One of AME's anesthesiology expert witnesses has written an exclusive medical malpractice article that we have provided, for your interest, below.

Anesthesiology case - Medical Malpractice

After any major chest or abdominal surgery, the patient has pain, may not be able to cough well, and may develop pneunonia. The doctor has to be sure that the patient is breathing properly, has physical therapy for the chest problems, or suction of the throat and trachea if needed. A tracheostomy, which is a cut in the windpipe, for direct and frequent suctioning of chronic lung patients, should be performed when indicated. If their lungs are failing, they should be given adequate oxygen by putting them on a respirator (ventilator). All these are parameters which have to be reviewed with regard to postoperative care of patients.

In anesthesia, the critical thing is management of the airway. Was a tube placed into the trachea, (windpipe) properly and immediately and connected to the ventilating machine? Was oxygen given? Was nitrous oxide, a gas anesthetic, switched on instead of oxygen? Was the proper anesthetic gas given? Was the patient given sufficient oxygen? When there is a complication and the patient was not getting oxygen, did the surgeon notice during surgery that the red arterial blood was turning blue? Was the blood changing color? Were the fingernails in a female patient void of nail polish so the pinkness of the oxygen content of the blood could be seen? The doctors have to be able to monitor the patient properly and if there is a complication, to recognize it in a timely manner.

Many complications of anesthesia in an operating room are preventable. If the patient was placed on his side for kidney surgery, for example, the operating table is bent and a "rest" (an elevation) is pushed up to bend the patient by stretching the muscle from the hip to the rib area, or in chest surgery, under the upper chest to stretch the ribs apart, were the patient's nerves protected under the armpit region? Did the patient wind up with paralysis of the arm? Was their spinal cord so flexed that they became paralyzed? Or, were they lying down on their back with their arms overextended up over the head and the brachial plexus, the nerves to the arms, overstretched? It's negligence. Was the elbow protected? Did they get ulnar nerve damage at the "funny bone" area causing a claw hand? Was the elbow crushed against the metal edge of the operating table and not protected properly? It's negligence. Yes, it is res ipsa loquitur, but you need to have an expert testify that it did not happen in your case in the absence of negligence. It's a medical malpractice case needing analysis and testimony on negligence, causation and damages just as every other case.

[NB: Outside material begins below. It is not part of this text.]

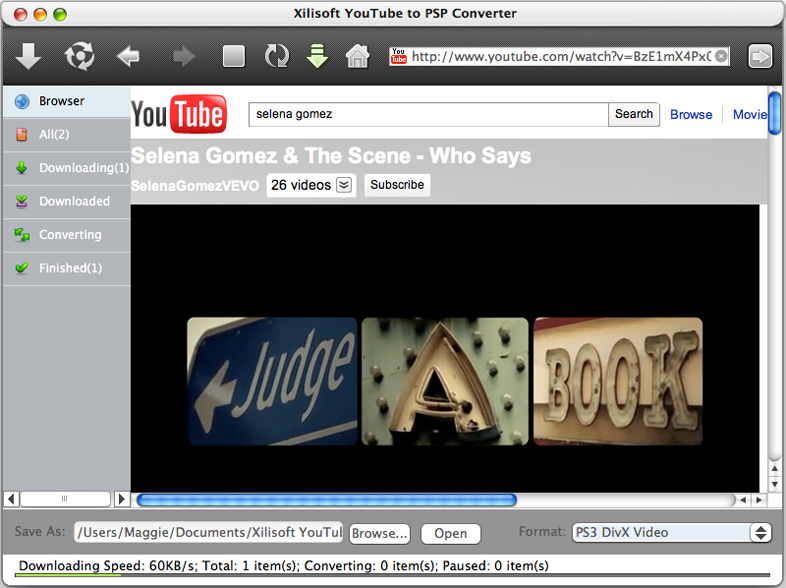Click the green download video icon
This screenshot has width=786, height=588.
coord(317,56)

Proper positioning of the patient in the operating room is the responsibility of the anesthesiologist, nurse, operating room technician, assistant surgeon and surgeon. Never forget that there is an assistant surgeon, often with his or her own insurance policy, who should be sued. Also, do not overlook each of the anesthesiologists (there are several because they take shifts during long anesthetics). Anesthesiologists, the hospital, the surgeon, the assistant surgeon, and all of the corporations associated with these entities, should be defendants.